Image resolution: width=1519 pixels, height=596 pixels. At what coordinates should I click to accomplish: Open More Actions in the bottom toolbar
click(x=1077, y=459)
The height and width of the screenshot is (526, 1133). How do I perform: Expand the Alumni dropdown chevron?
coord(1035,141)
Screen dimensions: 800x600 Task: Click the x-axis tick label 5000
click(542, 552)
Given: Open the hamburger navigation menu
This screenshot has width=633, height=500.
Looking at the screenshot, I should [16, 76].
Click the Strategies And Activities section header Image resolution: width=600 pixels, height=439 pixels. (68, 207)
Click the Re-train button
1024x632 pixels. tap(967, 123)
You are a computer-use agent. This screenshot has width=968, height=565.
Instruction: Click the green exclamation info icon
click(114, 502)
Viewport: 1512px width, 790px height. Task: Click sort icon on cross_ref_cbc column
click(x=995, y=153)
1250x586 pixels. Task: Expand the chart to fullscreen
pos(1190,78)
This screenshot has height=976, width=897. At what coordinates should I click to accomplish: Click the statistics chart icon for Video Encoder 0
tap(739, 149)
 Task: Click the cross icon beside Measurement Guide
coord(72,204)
--------------------------------------------------
▶ Problem statement
Give back the whole listing above, identical in every line.

▶ Solution to the exercise
Image resolution: width=1519 pixels, height=596 pixels. At what coordinates should I click to accomplish: Open More Actions in the bottom toolbar
click(x=1077, y=459)
The height and width of the screenshot is (526, 1133). How do I perform: Expand the Alumni dropdown chevron?
coord(1035,141)
Screen dimensions: 800x600 Task: Click the x-axis tick label 5000
click(542, 552)
Given: Open the hamburger navigation menu
This screenshot has width=633, height=500.
Looking at the screenshot, I should [16, 76].
Click the Strategies And Activities section header Image resolution: width=600 pixels, height=439 pixels. (68, 207)
Click the Re-train button
1024x632 pixels. tap(967, 123)
You are a computer-use agent. This screenshot has width=968, height=565.
Instruction: Click the green exclamation info icon
click(114, 502)
Viewport: 1512px width, 790px height. Task: Click sort icon on cross_ref_cbc column
click(x=995, y=153)
1250x586 pixels. Task: Expand the chart to fullscreen
pos(1190,78)
This screenshot has height=976, width=897. At what coordinates should I click to accomplish: Click the statistics chart icon for Video Encoder 0
tap(739, 149)
 Task: Click the cross icon beside Measurement Guide
coord(72,204)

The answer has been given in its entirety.